*This article is a discussion piece, focusing on the paper “Essentials of Strong Gravitational Lensing” by P. Saha, D. Sluse, J. Wagner, and L. L. R. Williams. It reviews and explains the key points, mechanisms, and significance of strong gravitational lensing as presented in the original publication.*

Source article

Title: Essentials of strong gravitational lensing

Authors: P. Saha, D. Sluse, J. Wagner, L. L. R. Williams

First Author’s Institution: Physik-Institut, University of Zurich, Winterthurerstrasse 190, 8

057 Zurich, Switzerland

Status: Published in the Space Science Reviews, February 2024.

## Introduction

Light from distant astronomical objects travels through the vast expanse of the universe encountering in its way massive objects like galaxies or clusters and other large scale structures which deflect its path. This bending of light leads to distortion in the image of the source. This phenomenon is known as gravitational lensing. There are three types of gravitational lensing, and they are strong lensing, weak lensing and micro lensing. In this article we talk about the paper “Essentials of strong gravitational lensing” by Prasenjit Saha, Dominique Sluse, Jenny Wagner, and Liliya L. R. Williams which provides an introduction to the mechanisms, applications, and significance of strong gravitational lensing. Here’s an overview of its key points and broader implications.

## Gravitational – Lensing: A Cosmic Telescope

Strong gravitational lensing occurs when a foreground object (massive), such as a galaxy or galaxy cluster, deflects a light emanating from the background source, leading to distortions, even multiple images of a source or distorted arcs of the background objects. This effect is an direct consequence of Einstein’s theory of general relativity, which says that mass leads to curvature in spacetime, which then leads to bending of light when it traverses through the curved spacetime.

## Key Concepts

### Lens Equation and Fermat Potential

Gravitational lensing relies on Fermat’s principle, which states that light follows paths that minimise travel time. The lens equation relates the observed image positions to the true position of position of the source accounting for the gravitational deflection introduced by the lens. The Fermat potential or arrival-time surface gives us the total travel time of light classifying images into three categories: maxima, minima, or saddle points. A thorough study of lens potential leads to critical curves which are regions on the lens place that are associated with extreme magnification, and caustics which are boundaries (curves with infinite magnification) on the source plane that separates regions with different number of images. Now, when a source crosses a caustic, it changes the number of images that can be observed and provide essential information about the lens structure.

### Cosmological Context

The phenomenon of strong lensing occurs frequently at cosmological scales, where it is crucial that we understand different forms of distances such as comoving distance and angular diameter. Redshifts on the other hand demonstrates the universe’s expansion to determine the relative positions of source and lens. Multi-plane lensing, considers the collective effect of several massive objects along the line of sight (LOS) leading to complex image patterns. So, recognising the various relationships between measures of distances helps us explain the scales of lensing effects. For example, the interplay between angular diameters determines how the gravitational lens leads to light from distant sources to bend.

## Findings and Methods

### Lens Formalism

The Einstein radius serves as a measure of angular distances around a lens. If the source aligns with the lens and the observer perfectly then this leads to the formation of an Einstein ring, and the magnification matrix tells us how the images compresses or stretches in the curvature formed under the effect of the Fermat potential.

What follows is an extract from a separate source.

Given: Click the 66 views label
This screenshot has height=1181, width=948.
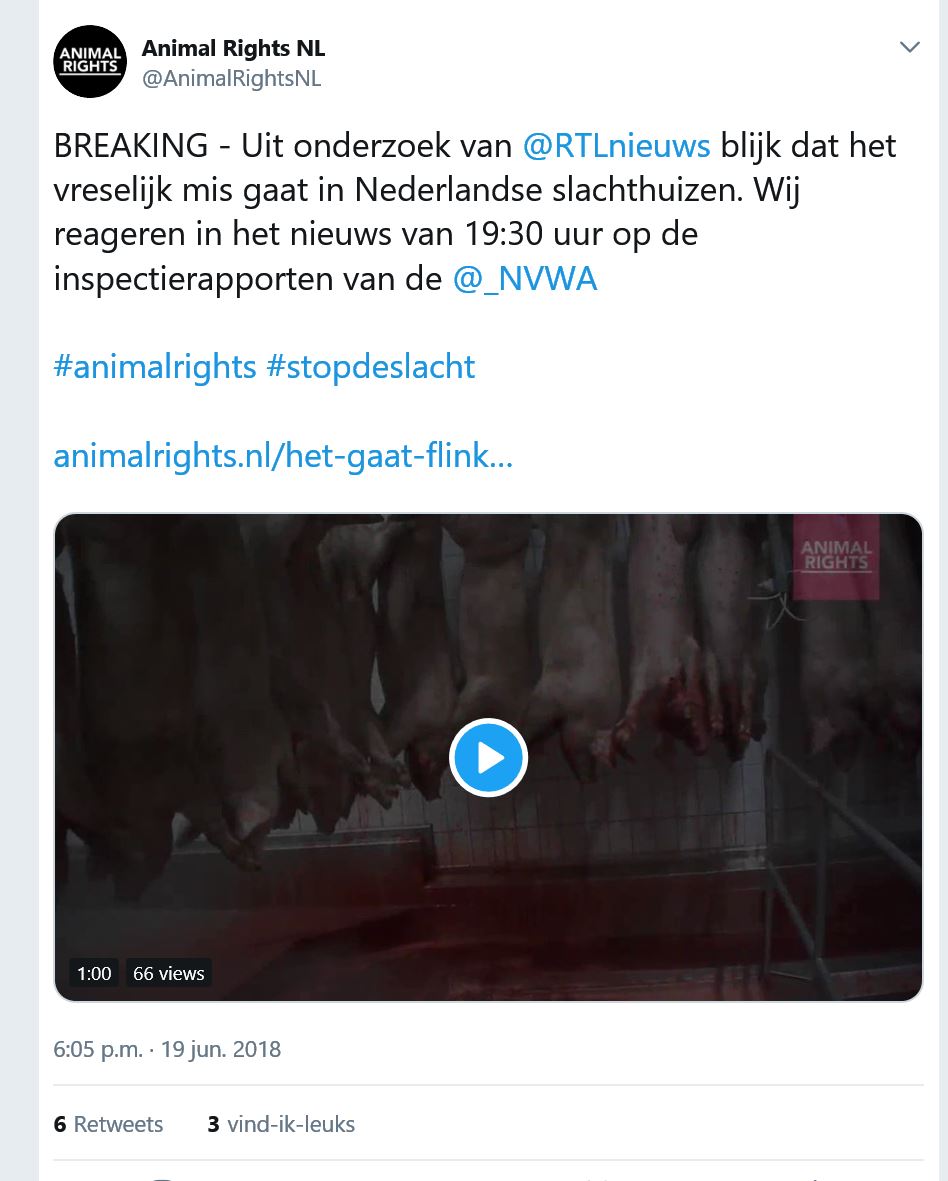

As we talked earlier, the properties of the lens potential and its derivatives define the three types of images formed – maxima, minima, and saddle points. So when, we map the lens potential allows us to predict number of images and their structures.

### Common Image Configurations

The phenomenon of strong lensing leads to different image configurations – doubles (two images), quads (four images) and Einstein rings, and these patterns depend on the mass and geometry of the lens and position of the source.

• Doubles – It is formed when the source lies inside the outer caustic but outside the inner one, and this results in the formation of two images.

• Quads – Source is within the inner caustic leading to four images around the lens.

• Einstein Rings – formed when there is a perfect alignment resulting in a continuous circular light ring around the lens.

Now all of these arrangements provide various details regarding lens’ geometry and its mass distribution, and the location of source.

## Lens Modelling

The authors of the paper reconstruct the mass distribution and the intrinsic brightness of the sources derived from the observed images. They employ modelling techniques such as fitting analytical mass distributions to numerically solve inverse problems that help us map the mass distribution. However, these models face challenges in degeneracies, where identical image patterns are revealed from different mass distributions.

## Conclusion and Outlook

We can think of gravitational lensing as a cosmic magnifying lens, which proves to be a powerful tool for studying dark matter, galaxy evolution, and cosmology in general. Even though there are challenges such as degeneracies, the increase in the observational data for lensing systems and the advancement of modelling techniques offer many valuable insights. Future surveys and better computational techniques and tools presents with an opportunity to learn more about dark matter and it role in the evolution of galaxies, brightness of distant sources, offering detailed insights giving information about star formation, galaxy evolution, and even placement of super massive black holes.